Gérard Cartier, L’ultime Thulé. Jeu de l’oie.

Dans un précédent ouvrage, par un glissement implicite de l’art taxidermique des chimères à celui de la poésie, le poète déclare ne pouvoir se ranger à l’art poétique de ses confrères :

Pour être de ce siècle ai-je le sang trop chaud

Rester sec disent les confrères           impassible

Bannir les sentiments qui déforment les vers

S’occuper du mot et non pas de la chose

Impossible

(Le Voyage de Bougainville)

On ne peut se refuser au monde, à l’effort de transposer artistiquement ce « Cabinet des merveilles » (ibid.), et les émotions qu’il nous inspire. Aussi L’ultime Thulé tient-il l’équilibre entre récit, images, évocation de sensations et dimension allégorique. Cette odyssée, dont la quête ne réussit ni n’échoue, est ambivalente : en toute occasion, le sens se signale et se refuse en même temps. À l’image de la spirale intérieure du jeu de l’oie, l’odyssée de Brendan vaut pour une quête de soi-même, une tentative de ne jamais « oublier son désir » ; pourtant, pour lui comme pour le poète, se réaliser et se défaire de soi semblent les deux mouvements contradictoires d’une même entreprise. D’île en île, la recherche du paradis prend la forme d’un chemin de hasards qui menacent l’âme, allégorisée par le motif récurrent d’une oie blessée, souffrante, dont la migration est empêchée (elle évoque l’oie dont Perceval et Langlois, dans Un roi sans divertissement de Giono, contemplent le sang à la croisée de leurs chemins). Brendan lui-même a l’ambivalence des saints : il est guide et fanatique. La Thulé qu’il trouve avoue bientôt son imposture, et la Thulé qu’il cherche est inaccessible (jamais il n’est dit qu’elle n’existe pas), elle est une satisfaction qui se refuse, peut-être l’ultime désillusion d’une existence vaine. On ne sait même si Thulé se situe dans l’avenir ou le passé. Ultime dans l’espace en tant que limite à atteindre, elle est aussi ultime dans le temps passé (sens temporel du latin ultima) : les voyageurs associent finalement leur désir de Thulé à un désir régressif de retour à leur propre origine.

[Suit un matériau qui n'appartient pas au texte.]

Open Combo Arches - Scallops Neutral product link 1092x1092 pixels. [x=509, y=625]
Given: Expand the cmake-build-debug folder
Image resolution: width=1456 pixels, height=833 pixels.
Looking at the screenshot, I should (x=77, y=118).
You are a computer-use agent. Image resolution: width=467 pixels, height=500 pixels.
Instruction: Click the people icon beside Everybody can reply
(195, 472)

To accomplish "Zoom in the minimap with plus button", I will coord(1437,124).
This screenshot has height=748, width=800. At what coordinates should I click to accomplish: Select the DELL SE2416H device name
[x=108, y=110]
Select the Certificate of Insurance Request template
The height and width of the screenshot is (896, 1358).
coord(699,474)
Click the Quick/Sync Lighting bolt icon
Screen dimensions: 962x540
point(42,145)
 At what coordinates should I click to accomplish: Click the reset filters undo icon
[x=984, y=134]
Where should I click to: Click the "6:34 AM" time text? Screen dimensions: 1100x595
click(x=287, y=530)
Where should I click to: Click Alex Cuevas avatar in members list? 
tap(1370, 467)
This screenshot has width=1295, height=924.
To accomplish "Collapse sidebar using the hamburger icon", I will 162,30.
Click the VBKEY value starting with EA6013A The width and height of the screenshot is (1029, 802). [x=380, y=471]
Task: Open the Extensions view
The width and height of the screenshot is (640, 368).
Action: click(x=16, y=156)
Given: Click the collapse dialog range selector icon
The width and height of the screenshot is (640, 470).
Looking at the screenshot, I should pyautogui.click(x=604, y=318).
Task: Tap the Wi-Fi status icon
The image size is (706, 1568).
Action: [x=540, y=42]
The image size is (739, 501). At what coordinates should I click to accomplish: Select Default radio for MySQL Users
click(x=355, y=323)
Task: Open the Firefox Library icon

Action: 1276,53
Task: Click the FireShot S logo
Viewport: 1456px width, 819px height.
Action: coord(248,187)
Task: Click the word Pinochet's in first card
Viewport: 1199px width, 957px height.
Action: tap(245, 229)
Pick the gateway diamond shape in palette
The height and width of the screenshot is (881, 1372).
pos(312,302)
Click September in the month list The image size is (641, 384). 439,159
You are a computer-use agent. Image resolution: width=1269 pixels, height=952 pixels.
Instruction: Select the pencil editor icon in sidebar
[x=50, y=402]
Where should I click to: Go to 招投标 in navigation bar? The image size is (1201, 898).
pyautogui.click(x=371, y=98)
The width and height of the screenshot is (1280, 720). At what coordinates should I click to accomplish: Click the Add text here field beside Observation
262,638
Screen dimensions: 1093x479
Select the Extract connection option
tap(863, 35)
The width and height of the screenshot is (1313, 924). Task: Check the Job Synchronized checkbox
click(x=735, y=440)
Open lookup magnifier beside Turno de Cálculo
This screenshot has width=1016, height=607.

Quelles leçons enveloppées sous l’invention (pour parler comme La Fontaine) nous propose cette allégorie ? Parmi celles que l’auteur nous laisse envisager librement, à la manière des fabulistes, celle-ci : il n’est d’autre port que la culture. Le retour au point de départ n’est pas l’échec de la quête de Thulé, en en faisant le récit à ses ouailles Brendan la crée pour nous. Et pour le poète, le double mouvement – se réaliser et se défaire de soi – s’accomplit dans la pratique créatrice. La préoccupation pour le monde contemporain affleure par allusions, questionnant ce qui, choix politique ou esthétique, pourrait nous aider à y vivre, à le sauver, ou à le bien fuir. Gérard Cartier sait notre besoin, psychique et philosophique, de contes pour imager nos aspirations, et il a inventé un traitement contemporain de la légende, capable de « graver en fraude dans nos têtes légères / des vertus actives ».